Building six EPR reactors
On nuclear power, Le Pen plans to build six new European Pressurised Reactors (EPRs) and increase the life span of existing plants. EPR is a third-generation pressurised water reactor design.
“The main virtue of nuclear power (…) is that it is almost totally carbon-free,” said Bay, calling the plan a pragmatic one. The spokesman also suggested that this energy could be “at the heart of our energy mix of tomorrow”, the idea being “to be able to produce for France and to export”.
Energy independence is another solid and long-term focus of Le Pen’s climate and energy programme. “It is not enough to limit ourselves to the presidential perspective, to a mandate which we know only lasts five years and which can only commit us to the beginnings of these major projects”, said Bay.
“The major choices that we will have to make in the coming years are choices that will commit us for decades,” he added.
Among these choices is a moratorium on wind power, which according to Bay, is “an ecological and economic aberration” that “offers no prospect of improvement”.
However, the spokesman noted that “immediately dismantling all wind turbines” would probably be economic nonsense and that dismantling those “most harmful” would make more sense.
Navigating Europe
Le Pen’s proposal for a new energy mix with more nuclear and less wind aims at energy autonomy without ruling out EU cooperation.

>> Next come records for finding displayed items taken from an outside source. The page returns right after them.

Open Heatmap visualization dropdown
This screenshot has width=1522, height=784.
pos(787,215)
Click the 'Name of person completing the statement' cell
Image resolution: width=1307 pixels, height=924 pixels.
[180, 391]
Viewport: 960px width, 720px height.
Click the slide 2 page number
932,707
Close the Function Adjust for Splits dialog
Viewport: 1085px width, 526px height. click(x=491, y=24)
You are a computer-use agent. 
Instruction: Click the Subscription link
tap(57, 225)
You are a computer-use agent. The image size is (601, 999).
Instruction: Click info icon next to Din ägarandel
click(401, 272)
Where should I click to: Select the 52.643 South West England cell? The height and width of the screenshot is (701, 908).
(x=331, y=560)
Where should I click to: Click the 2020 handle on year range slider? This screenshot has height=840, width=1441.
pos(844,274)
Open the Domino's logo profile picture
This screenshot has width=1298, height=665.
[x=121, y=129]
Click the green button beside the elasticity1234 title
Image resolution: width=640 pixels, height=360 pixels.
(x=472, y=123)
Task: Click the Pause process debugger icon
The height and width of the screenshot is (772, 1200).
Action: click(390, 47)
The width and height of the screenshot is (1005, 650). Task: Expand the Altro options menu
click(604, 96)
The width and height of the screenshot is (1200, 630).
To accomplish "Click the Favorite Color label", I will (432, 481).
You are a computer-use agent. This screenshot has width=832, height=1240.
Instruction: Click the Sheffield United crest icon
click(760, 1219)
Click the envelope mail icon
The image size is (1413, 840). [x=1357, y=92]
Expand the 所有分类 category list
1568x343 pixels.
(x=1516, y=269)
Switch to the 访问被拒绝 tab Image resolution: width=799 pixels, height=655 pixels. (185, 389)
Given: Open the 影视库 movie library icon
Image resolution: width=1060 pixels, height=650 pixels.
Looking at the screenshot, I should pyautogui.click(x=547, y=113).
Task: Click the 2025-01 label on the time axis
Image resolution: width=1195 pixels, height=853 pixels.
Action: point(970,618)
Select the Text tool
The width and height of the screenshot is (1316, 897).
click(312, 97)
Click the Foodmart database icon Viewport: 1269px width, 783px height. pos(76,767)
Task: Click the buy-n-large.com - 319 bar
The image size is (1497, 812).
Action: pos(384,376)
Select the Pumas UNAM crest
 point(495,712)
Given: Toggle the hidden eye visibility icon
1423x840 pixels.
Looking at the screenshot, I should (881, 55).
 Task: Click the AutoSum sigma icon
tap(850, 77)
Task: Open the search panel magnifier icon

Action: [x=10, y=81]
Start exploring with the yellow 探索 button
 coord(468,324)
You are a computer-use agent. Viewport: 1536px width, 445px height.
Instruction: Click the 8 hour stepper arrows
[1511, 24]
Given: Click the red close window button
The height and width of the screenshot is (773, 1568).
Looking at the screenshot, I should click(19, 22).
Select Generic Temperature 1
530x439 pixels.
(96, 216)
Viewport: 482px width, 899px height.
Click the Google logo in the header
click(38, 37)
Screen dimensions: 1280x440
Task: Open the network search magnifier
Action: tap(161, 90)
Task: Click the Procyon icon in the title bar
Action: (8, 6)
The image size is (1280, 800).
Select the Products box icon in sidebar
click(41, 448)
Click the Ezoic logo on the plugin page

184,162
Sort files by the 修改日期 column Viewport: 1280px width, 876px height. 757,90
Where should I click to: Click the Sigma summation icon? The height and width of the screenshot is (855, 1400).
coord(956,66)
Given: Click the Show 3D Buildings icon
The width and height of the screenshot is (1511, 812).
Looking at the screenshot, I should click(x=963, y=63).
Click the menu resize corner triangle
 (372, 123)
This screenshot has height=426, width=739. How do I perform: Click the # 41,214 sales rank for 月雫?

The candidate wants to get out of the system, “which leads us to have to put part of our electricity production on the European market and then buy it back at an exorbitant price,” said Bay.
The spokesman warned against the risk of “impoverishment of the population” and “the total weakening of our economic fabric”.
In particular, he pointed to the “extremely demanding standards” under discussion in Brussels, which would make economic actors more environmentally virtuous but impose costs that could even lead them to close their doors.
Le Pen should probably not rely on the EU to carry out her climate and energy programme. “The Green Deal is a slogan (…). For the moment, we can’t see it translated into operational policy,” Bay added.
Whether Le Pen’s climate programme will be changed if she is elected will be determined after 24 April.